Let the bankruptcy courts decide what will be discharged and how much borrowers have to pay each month.

Borrowers cannot currently redeem their student loans in the bankruptcy court system. But they found something much more attractive to get rid of their debts: politicians who want to buy votes with someone else’s money, namely taxpayers’ money.

But that doesn’t have to be the case. The same politicians could change the law to allow for student loan redemptions in bankruptcy courts.

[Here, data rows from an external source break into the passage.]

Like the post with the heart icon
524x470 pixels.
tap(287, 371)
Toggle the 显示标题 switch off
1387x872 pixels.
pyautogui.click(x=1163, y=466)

So it would be a judge deciding how much this programmer with a degree from Stanford can pay each month for the next 10 years and how much this teacher with a degree from OSU can pay each month. And the judge can then dismiss the rest that cannot be paid. This is how personal bankruptcy has worked since the Bankruptcy Reform Act of 2005. When filing personal bankruptcy, people can’t just walk away from all their debt.

Student loan borrowers would then consider going through with it and making the payments; or file for bankruptcy, get the blemish on your credit report, get forgiveness on student loans if you have any, and make payments by court order for many years to come.

This system already exists for private bankruptcies. It’s not perfect, but it’s functional. And it would relieve borrowers who really can’t pay. And it would be a lot fairer for everyone around, including the waiter who couldn’t afford to go to college and doesn’t really want to pay off the student loans other people got to graduate.